Perhaps nowhere was that view borne out more clearly this year than in the board breakdown that allowed AT&T to stumble so badly. Governance experts argue that AT&T's board should have stepped in more forcefully as ex-Chairman Allen's tenure went awry. Even after the company made bad acquisitions, lost significant market share, and repeatedly turned in disappointing earnings, the board allowed Allen to control the search that resulted in the selection of President John Walter. When the board backed Allen's recommendation in July that Walter not be given the top job, the spurned successor resigned. Only then did the board's outside directors take control, recruiting Hughes Electronics CEO C. Michael Armstrong.
It was a monumental miscue and humiliating public lesson in what not to do if you are a director on a board. "You cannot leave it up to the chairman to pick the successor," says Newton N. Minow, a former member of the Federal Communications Commission who sits on the boards of Sara Lee, Manpower, and Aon. "The two most important events for a board are picking a new chairman or CEO and figuring out what to do when the place is in trouble." An AT&T spokesperson said the company's directors declined comment.

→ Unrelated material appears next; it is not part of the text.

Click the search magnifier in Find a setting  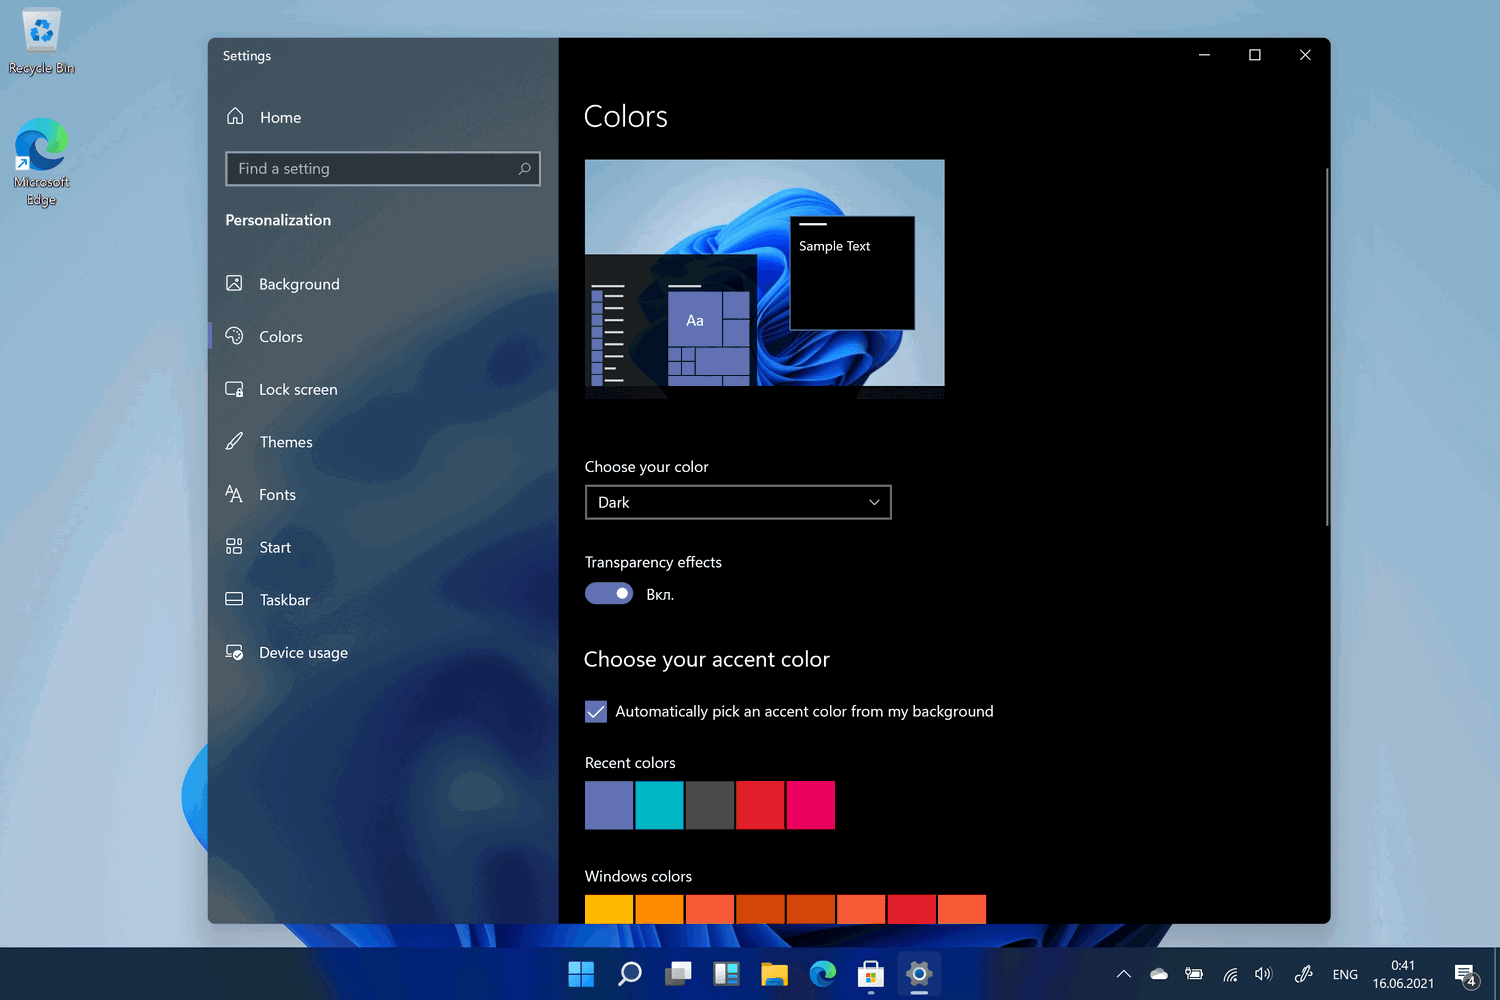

How could AT&T's directors--who have included some of the most prominent executives in business--fail to act more decisively and quickly? Some suspect it had to do with the extended tenure of many AT&T directors. Although the company has gained four new outsiders over the past two years, all five of the remaining independent directors have served on the board for a decade or more. "Board culture has changed dramatically in the past 10 years, from a celebrity dance card to an active, working institution," says Charles M. Elson, a director at Sunbeam Corp. and a governance advocate. "Most of the directors at AT&T came of age when boards didn't mean that much: Your friend puts you on the board, and you protect him."

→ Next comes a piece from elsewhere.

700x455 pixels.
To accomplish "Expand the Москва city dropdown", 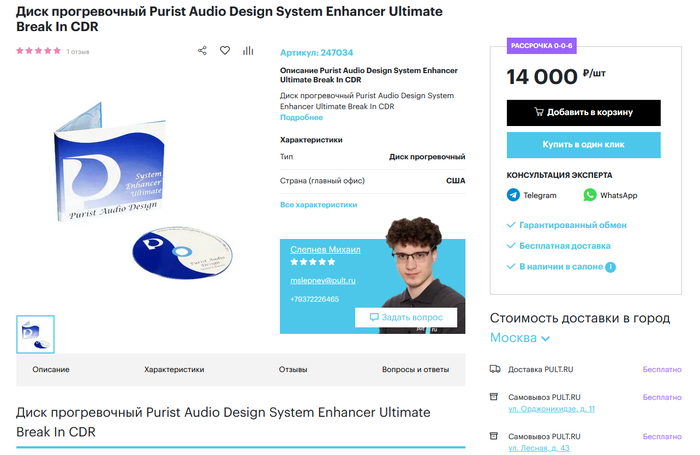I will pos(520,338).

Armstrong, on the job only three weeks, refused to comment on the company's past. In a statement to BUSINESS WEEK, however, he noted that half the board's membership has changed in the past two years. "Make no mistake about it," adds Armstrong, "the AT&T board and its new chairman are focused firmly on the future and creating value for our shareholders." Also, AT&T will now pay half of directors' compensation in stock, up from only 15% now.
As pressures for boardroom change grow stronger, though, some executives warn that the pendulum is starting to swing too far. They see boards overcorrecting for the years when most merely rubber-stamped the chief executive's wishes. And they fear that the current spotlight on boards will lead to unfair criticism of directors, making them more hesitant to take strategic risks. "Sometimes, it's not the board's fault" when things go wrong, says Walter V. Shipley, CEO of Chase Manhattan Bank and chairman of the Business Roundtable's panel on corporate governance. "It can be an honest strategic mistake that has nothing to do with the form or substance of governance."
Despite the doubters, the best boards continue to raise the bar, convinced that a stronger board can only help improve competitiveness. Last June, Campbell's directors added yet another new wrinkle to their already stringent governance standards. Each director began to evaluate his or her individual performance annually. Every board member completed a formal self-evaluation, assessing how well he or she was doing on attributes ranging from preparation for meetings to participation and input.
The exercise revealed that directors believed they needed more knowhow in consumer marketing and a greater understanding of the bench strength below the senior executive team. The upshot: As many as a dozen managers the directors rarely see will have dinner with board members and on the following day make presentations to them. And next year, Campbell will begin full peer review of each director.
For many of the best-governed corporations, such self-evaluations are fast becoming a key tool for improving boardroom dialogue. Last year, Compaq's governance committee also began evaluating the effectiveness of its board and individual directors. As a result, Compaq increased the frequency and length of strategic business presentations to the board and has begun delivering the materials for board meetings to directors earlier, via CD-ROM. The time devoted to discussion at boardroom sessions has also been upped.
To directors at top-ranked boards, such ongoing refinements are crucial to ensuring that every member of the board is an active participant. Size matters, too: At Compaq, enlarging the board beyond its current 11 directors is a nonstarter. "Once you get much over double digits, the dynamic changes," says Kenneth Roman, who chairs Compaq's governance committee. "It becomes more of a Japanese tea ceremony; it is programmed and rehearsed. In our board meetings, we are grappling with the issues. It's very informal, and it's very interactive."
A lesson here for Eisner? Perhaps. On Nov. 21, the CEO gathered Disney's 16-member board for a four-day retreat in Orlando that featured presentations from nearly two dozen of its top execs. Joining the directors were what Eisner calls ex officio board members--investors Warren E. Buffett and Sid Bass, who own large stakes in Disney--to bring the group to 18. "You have a pretty large shareholder representation there, making sure we do it as good as we can," insists Eisner. That hasn't satisfied critics who think a smaller board with fewer ties to Eisner would do better at reigning in the company's excesses. Strong stock or no, the board will likely remain one facet of Eisner's performance that continues to draw boos.